Силы его ослабели от напряжения, с которым старался говорить громче, чтоб Обоянский мог его расслышать. Слезы градом катились по лицу добродушного старца… Мирославцева плакала. Только София сидела в том же оцепенении: глаза ее пылали, сжатая грудь подымалась редко и тяжело, лицо ее, белое как лицо статуи, странно оживленное глазами человека, было неподвижно обращено к одному предмету… Она покачнулась – и встала. Это движение заставило доктора заглянуть в дверь, и опытный взор его тотчас увидел положение Софии. Он бросился к ней – и почти на руках вынес ее в другую комнату, уже без чувств. Обморок, подобный смерти, в одно мгновение лишил ее дыхания.

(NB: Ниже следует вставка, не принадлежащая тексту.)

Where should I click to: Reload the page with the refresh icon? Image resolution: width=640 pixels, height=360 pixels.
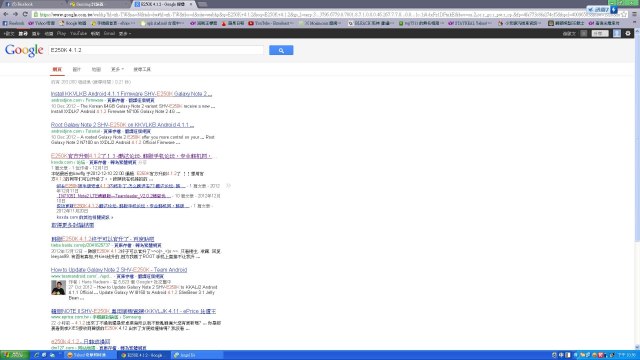pyautogui.click(x=25, y=14)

– Я давно это предвидел, – сказал доктор вполголоса, как бы говоря сам с собою, – здесь должна быть любовь, но самолюбие не хотело предаться ее излияниям… Бедная, милая особа… – продолжал он, пробуя ланцетом жилы на обнаженной руке ее, которую едва успел перетянуть платком своим… Прекрасная, бедная особа, – повторял он, не обращая ни на кого внимания, укладывая бесчувственную Софью на диван и положив голову ее на колени матери… – Не опасайтесь, сударыня, – сказал он, взглянув на испуганную Мирославцеву, – эта сцена трогательна, но не опасна…
Упрямый обморок продолжался долго; три кровопускания едва разбудили первый издох в груди Софии. Она открыла глаза, но, казалось, не была еще о памяти. Дико осматривала она незнакомую фигуру доктора и лицо молодой француженки, жены одного из музыкантов, принадлежавших к команде, которая прислана была для прислуг дамам. Суровое молчание лежало на устах ее, она как будто усиливалась припомнить прошлое и сообразить его с настоящим. Мать сидела подле дивана и терла ей руки; граф, с красными от слез глазами, с видом трогательнейшего умиления, стоял за креслами Мирославцевой.
– Как вы себя чувствуете? – спросил доктор больную. – От жару в комнате вам сделался обморок. Не чувствуете ли вы тесноты дыхания, не жмет ли грудь?
– Нет, – отвечала Софья.
– Вас удивляет мое незнакомое лицо: я доктор, я один из друзей ваших и желаю помочь вам.
– Благодарю вас, – отвечала Софья рассеянно.
– Больной нужен покой, – сказал медик, обращаясь к друзьям ее, – нельзя и подумать, чтоб по сырому вечернему воздуху ей сегодня воротиться. Я озабочусь приготовлением комнаты для дам, – сказав сие и не ожидая ответа, он вышел.
В комнатах, занимаемых Беценвалем, произошло чрезвычайное движение. Все принадлежности офицерского быта убраны с глаз. Все, что было лучшего для украшения двух походных кроватей, выбрали из вьюков. Воздух очистили газом. Ловкая музыкантша приготовила постели. Подле была отведена комната графу и доктору.